The past twelve months have pushed many communication service providers (CSPs) to the limit. According to financial reports of the last six months, the New Normal brought about by the pandemic has significantly increased network expansion efforts, IoT connections, new broadband customers, and out of bundle voice traffic and mobile data. Meanwhile, service providers are also gearing up for future demand, including digital transformation, new devices on the network, new technologies (5G, ORAN, NFV), network sharing, increased cloud-based services and more.
Not surprisingly, many CSPs have also experienced a spike in customer churn and customer service experience issues. With a growing number of services and network complexities, providing customer experience is becoming increasingly painful. CSPs typically need to trade off between velocity of bringing new services to market and delivering them at a high quality. We believe that telecoms don’t need to make that choice – they can have their cake and eat it too.

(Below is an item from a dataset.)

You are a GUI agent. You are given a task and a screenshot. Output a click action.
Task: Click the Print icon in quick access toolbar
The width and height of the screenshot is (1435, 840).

These current and future trends require CSPs to shift priorities and move to fully autonomous service experience monitoring that delivers real competitive edge. That’s why leading companies are adding another layer on top of network monitoring, using AI-based real-time Service Experience alerts for proactive monitoring of their customer’s experience. Real-time service experience monitoring ensures lightning-fast detection of the incidents that impact your customers and revenue so that you can scale quickly and deliver great customer experience at the same time.
What is service experience monitoring?
CSPs need to understand how their network is utilized by their customers and how customers experience the network and services — two factors that are major influencers on CSP revenue, business value and future growth.
Service experience monitoring uses artificial intelligence to understand how customers experience the network and services, simplify customer experience management, and accelerate and automate problem resolution in complex multi-domain CSP environments. Service experience monitoring uses big data, analytics, and machine learning capabilities to collect and aggregate data generated by multiple network elements domains, and autonomously analyze the data to detect significant events and patterns related to service experience degradation and network availability issues for rapid remediation.
Why service experience is difficult to monitor
Today, CSPs monitor their network using a variety of OSS tools. These solutions monitor network functions and logic – something that would seem to make sense. In practice, however, this strategy fails to produce accurate and effective monitoring or reduce time to detection of service experience issues.
The main reason for this dramatic shortcoming is that OSS tools can’t detect service impact and experience faults. They monitor the network in silos — every network layer as a stand alone and every network type differently — and utilize rule-based or static thresholds. Due to thresholding limits alert storms are common, or alerts aren’t generated. The siloed approach prevents effective correlation between related issues. As a result, the NOC team’s only way to understand the actual service impact and experience is by collecting customer complaints and looking at Downdetector, which typically takes anywhere from a few hours to a few days, resulting in significant revenue loss and damage to brand reputation.
This Ericsson report clearly relates the story: with old class monitoring, the huge volume of alarms, notification and emails is missing the cross node view, the service implications view and the clear understanding of what is the real impact on the customers — all needed for rapid resolution. In a changing world where customer experience is one of the most important KPIs – these major blind spots adversely impact subscribers, increase the dependencies on network experts, and escalate the costs associated with low rate of workflow management utilization.
While network monitoring will help reduce OPEX costs in the long term, the goal of real-time service experience monitoring is different: it is geared at near real-time detection of incidents that impact customers and revenue, enabling telcos to resolve these painful incidents quickly across the network and deliver great customer experience at scale.
How CSPs use Anodot
Anodot enables CSPs to monitor all network types (e.g., Mobile, Fix, TV and Transport) and network layers to identify impacted services and customer experience in real time. This helps operation and NOC teams become proactive in their ability to identify service degradations and outages, improving network availability and customer experience.
Anodot ingests data from 100 percent of the network’s data sources in real-time, including siloed network operations and customer experience systems. It uses patented algorithms to continuously monitor and analyze millions of KPIs, translating monitoring measures to service experience and KPIs to service impact. Anodot’s unique algorithms correlate between network layers and types across billions of data points to provide early detection of service degradation across the entire telco ecosystem. Stakeholders receive Anodot’s alerts in real-time with the relevant anomaly and event correlation for the fastest root case detection and resolution.
CSPs use Anodot to focus build resilience and service experience into their networks, prevent and mitigate outages and service degradation, save costs and drive operational efficiencies, providing better customer experience, and learning more about what is happening across their networks.